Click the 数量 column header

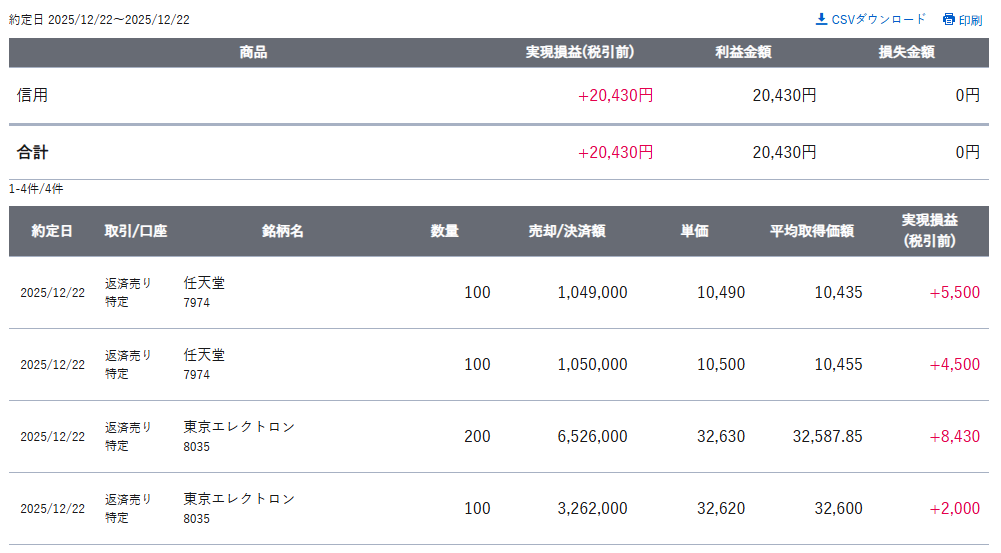(445, 231)
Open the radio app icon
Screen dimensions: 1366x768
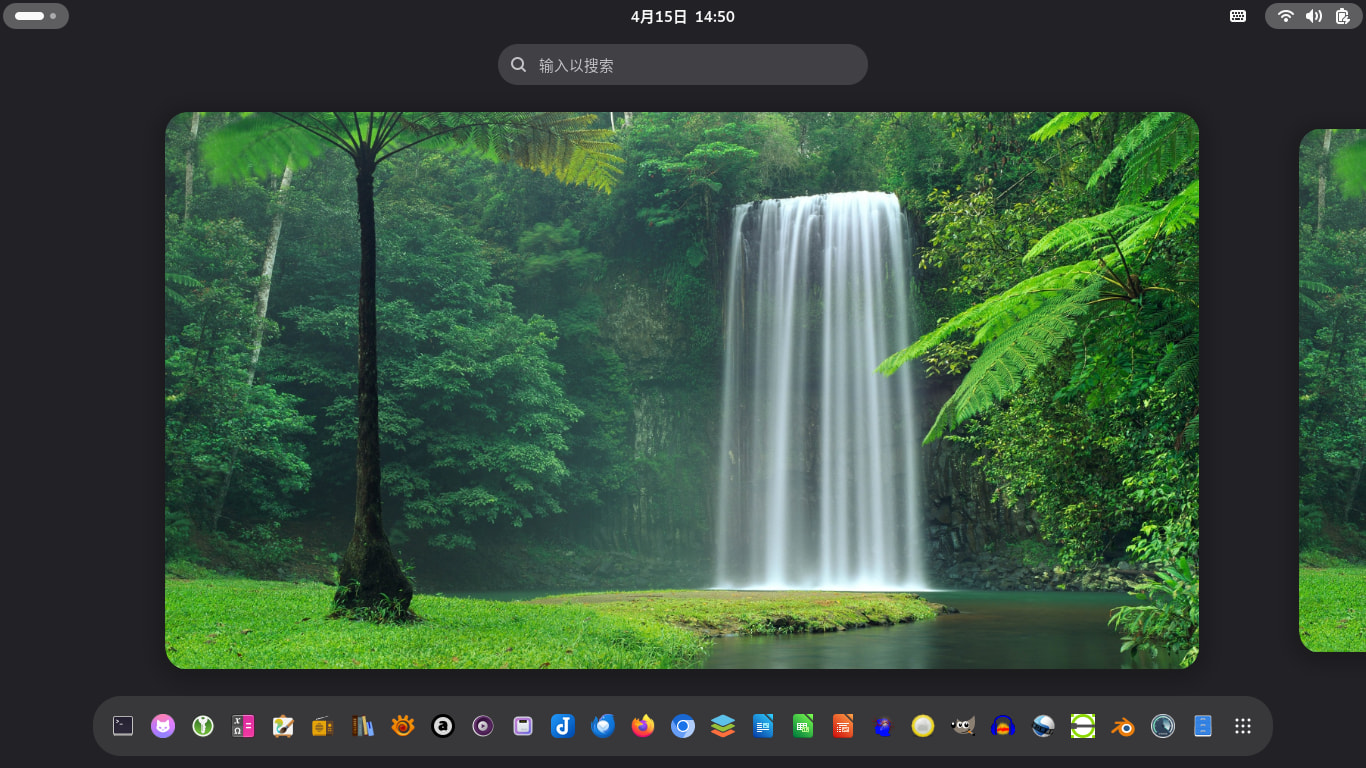click(323, 726)
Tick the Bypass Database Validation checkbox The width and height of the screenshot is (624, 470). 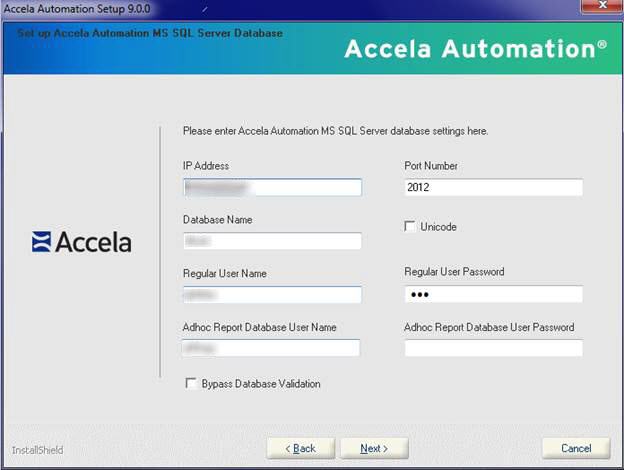coord(191,383)
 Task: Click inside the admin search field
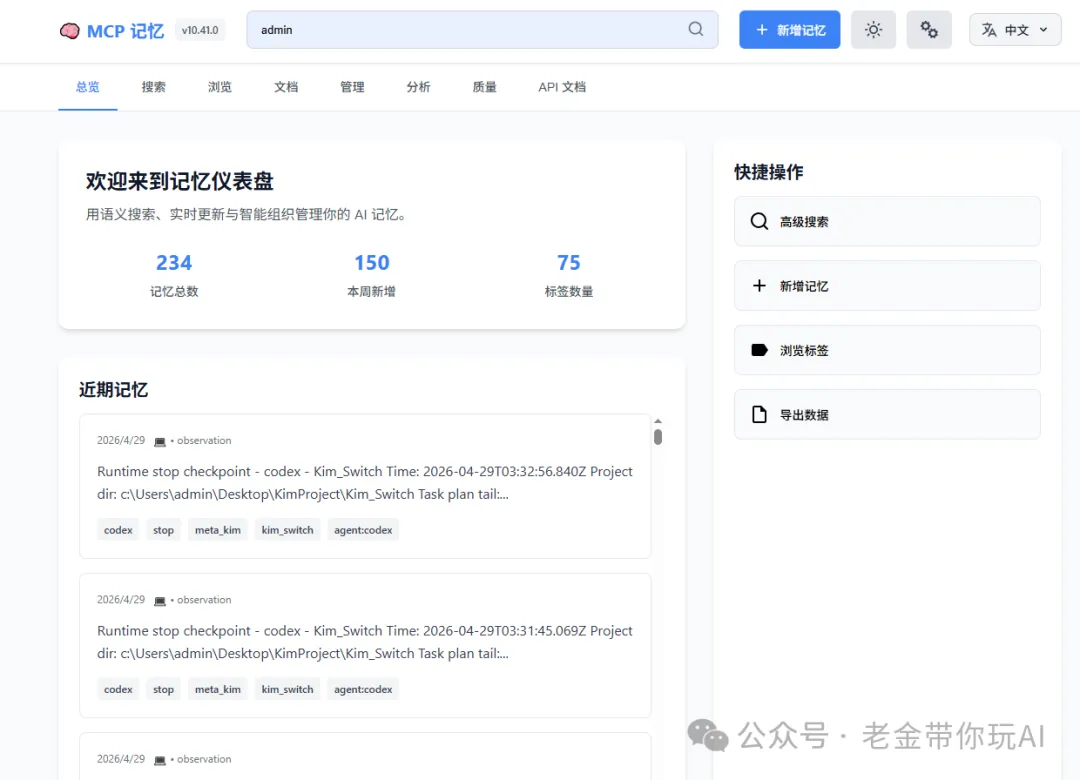[x=460, y=30]
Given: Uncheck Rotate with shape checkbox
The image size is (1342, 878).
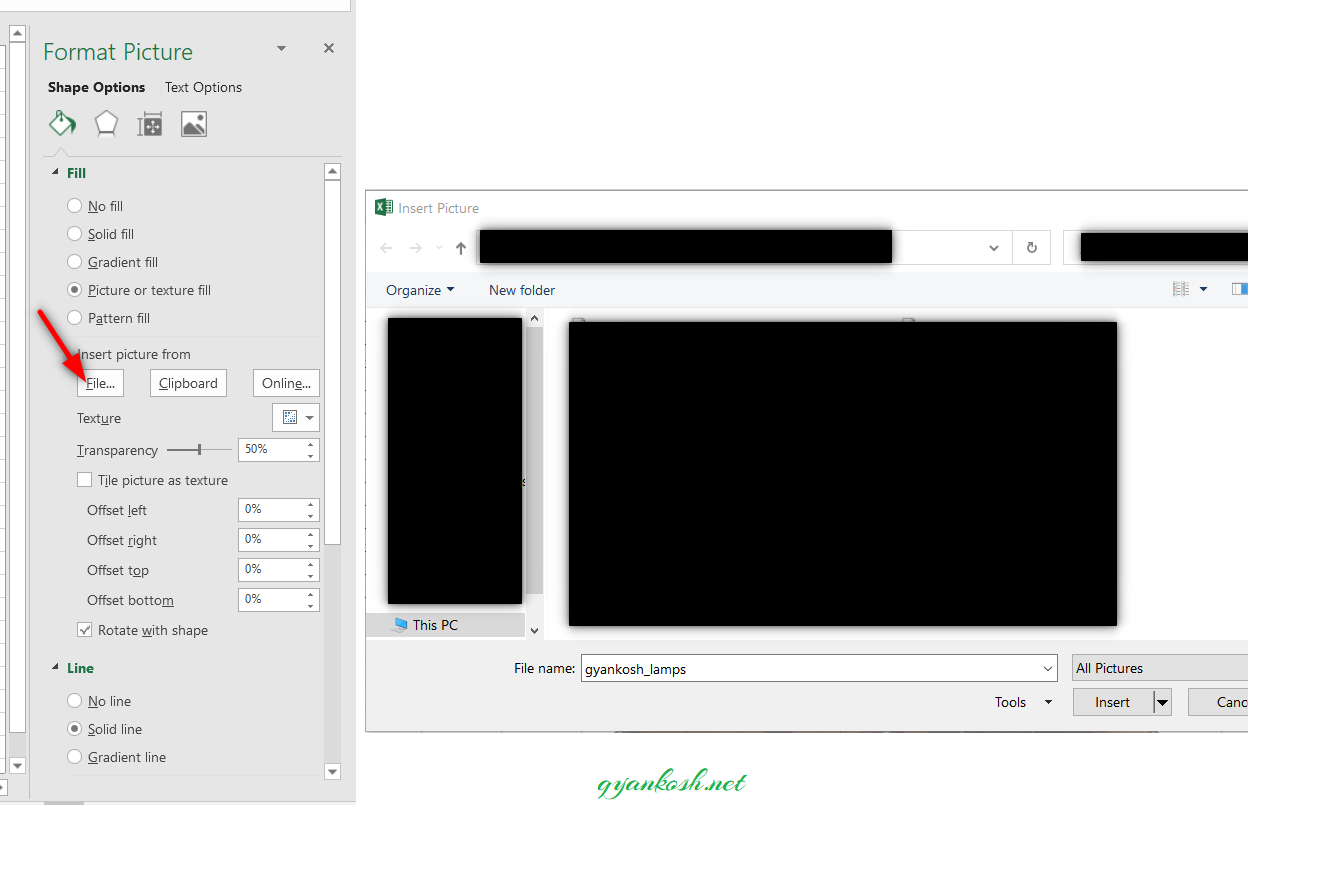Looking at the screenshot, I should (x=85, y=630).
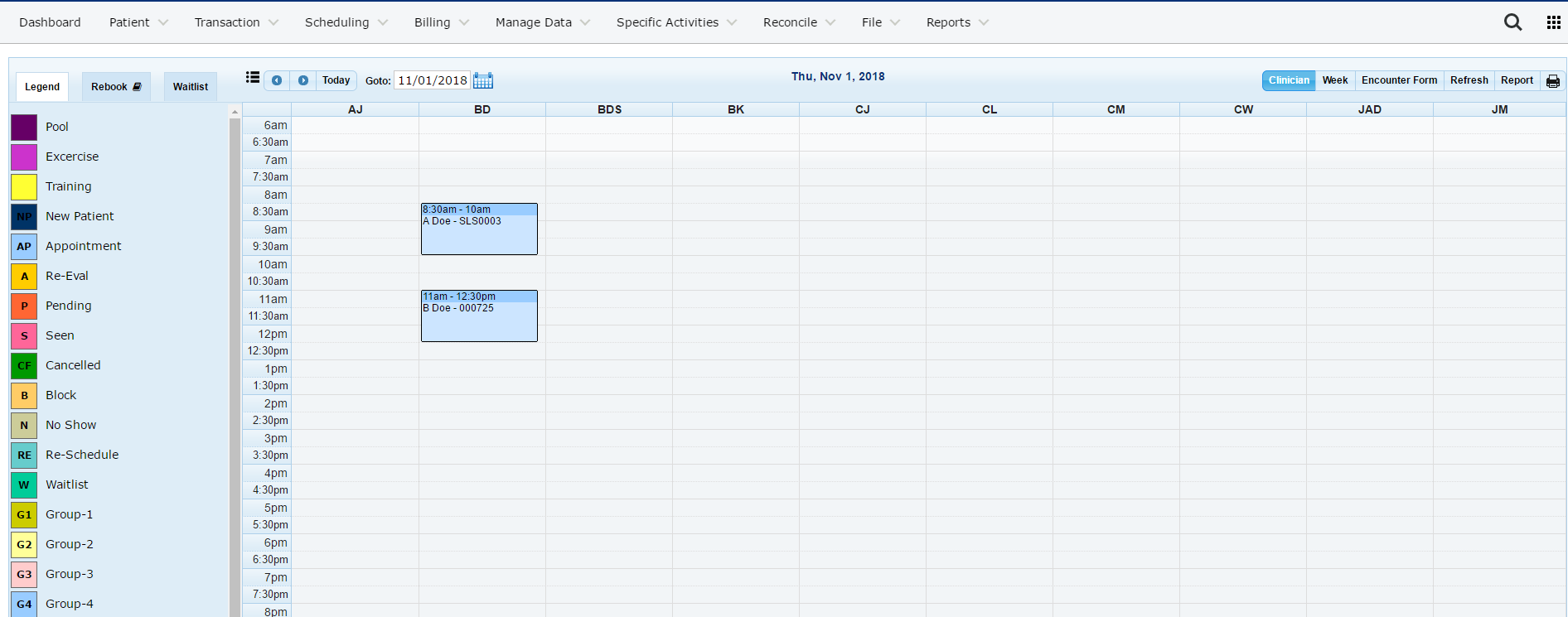The image size is (1568, 617).
Task: Click the search magnifier icon
Action: click(x=1512, y=22)

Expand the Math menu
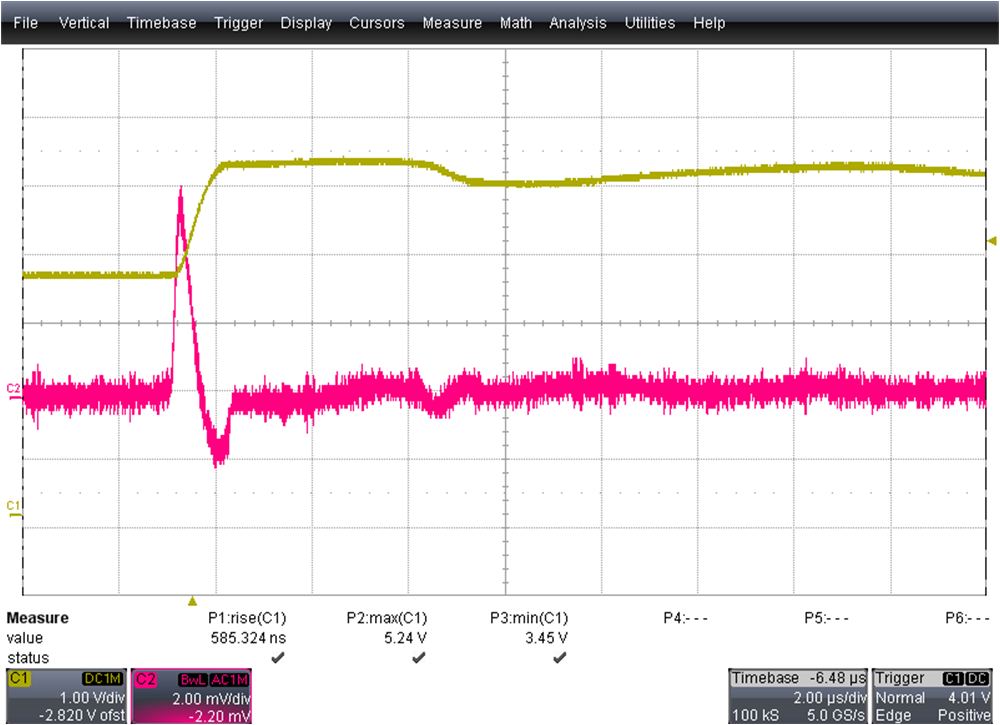coord(516,22)
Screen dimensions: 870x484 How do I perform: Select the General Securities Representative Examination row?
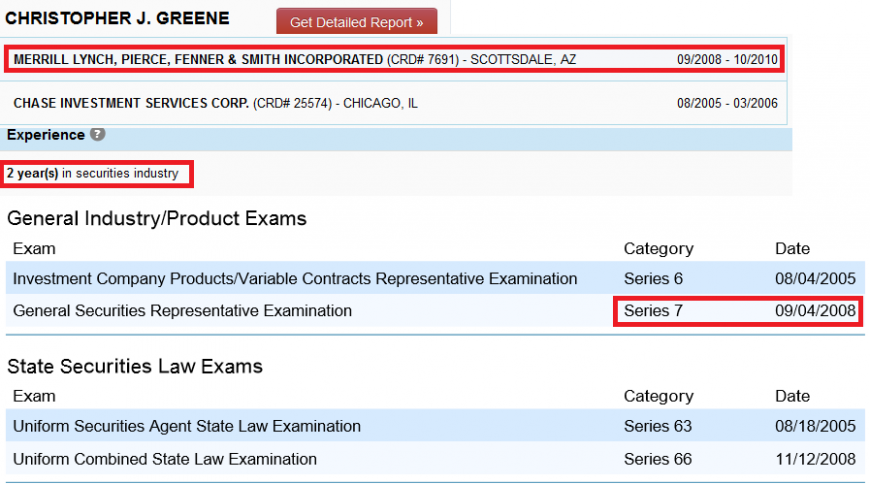(x=435, y=311)
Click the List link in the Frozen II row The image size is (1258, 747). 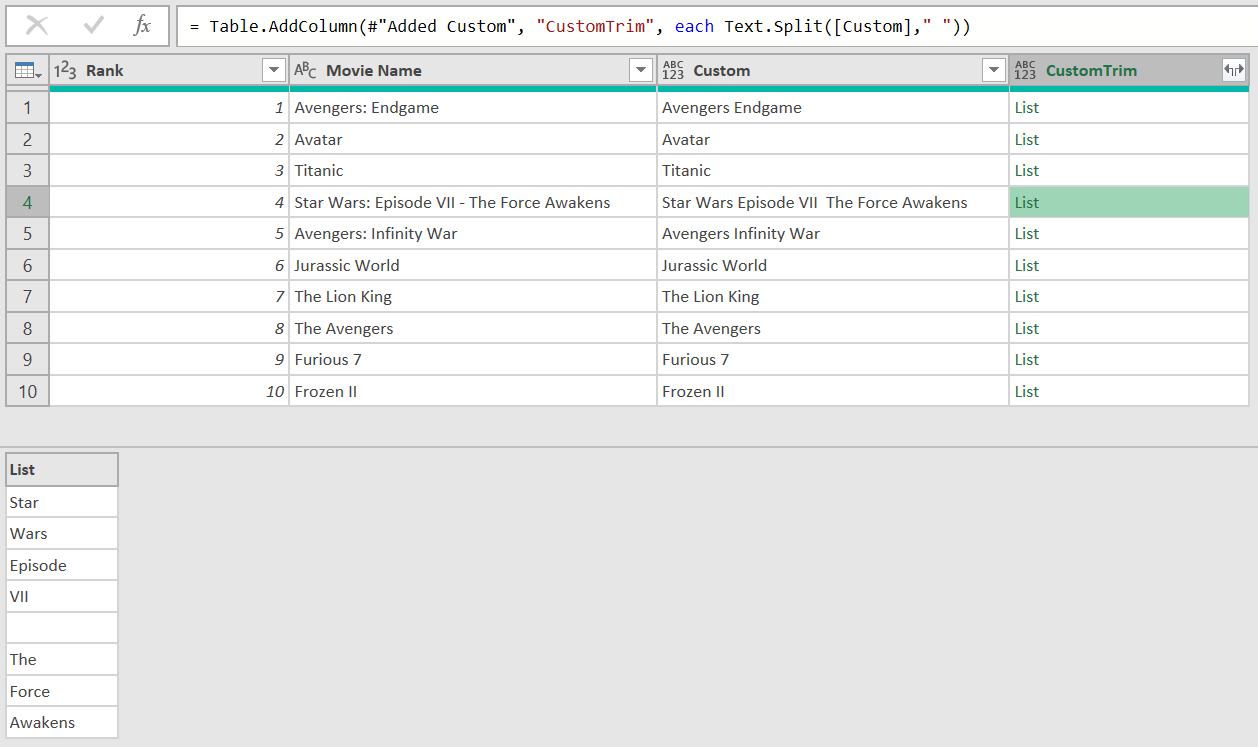[x=1026, y=391]
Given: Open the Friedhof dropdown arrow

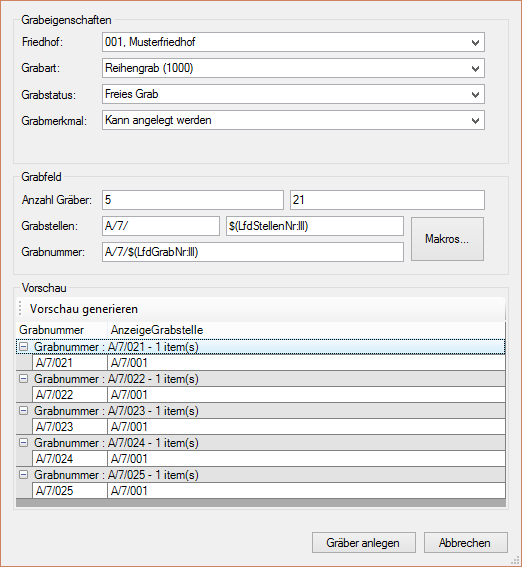Looking at the screenshot, I should (475, 42).
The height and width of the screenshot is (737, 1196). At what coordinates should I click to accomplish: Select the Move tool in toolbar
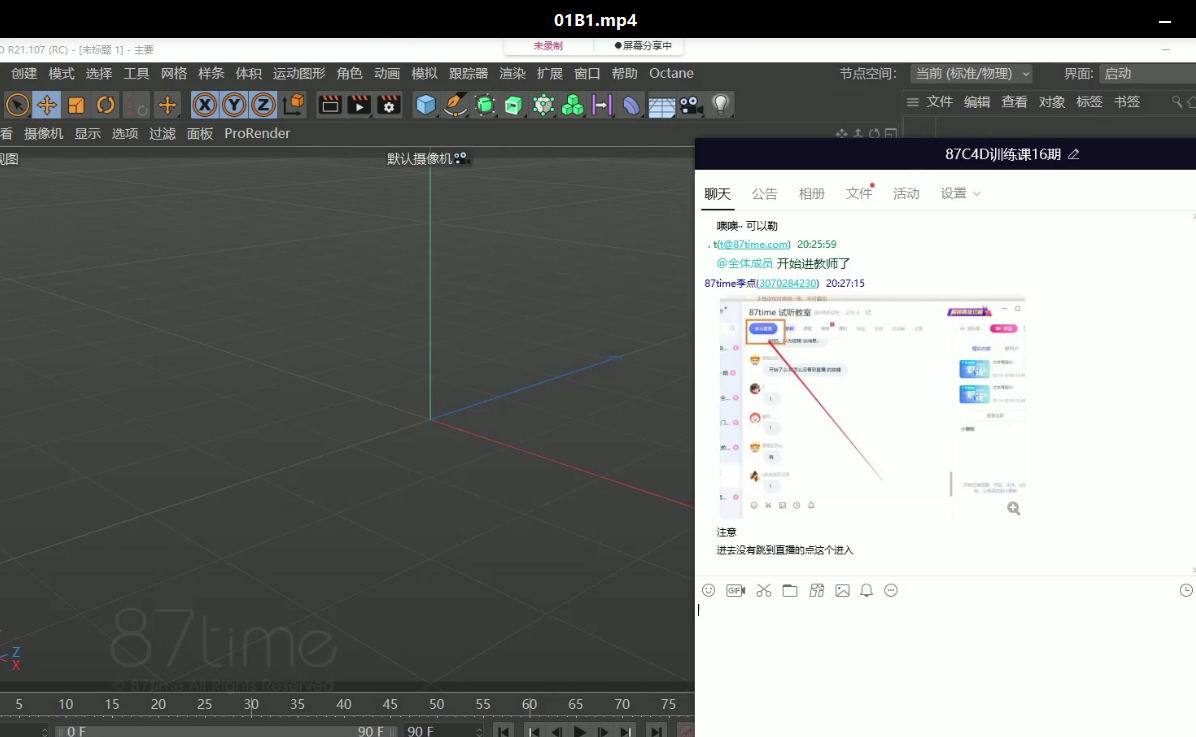coord(46,105)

——

Only the lines from the one containing "The height and" through the end of the records are wanted, set down exactly and without their pictures.

The height and width of the screenshot is (737, 1196). At what coordinates should I click to accomplish: Select the Move tool in toolbar
coord(46,105)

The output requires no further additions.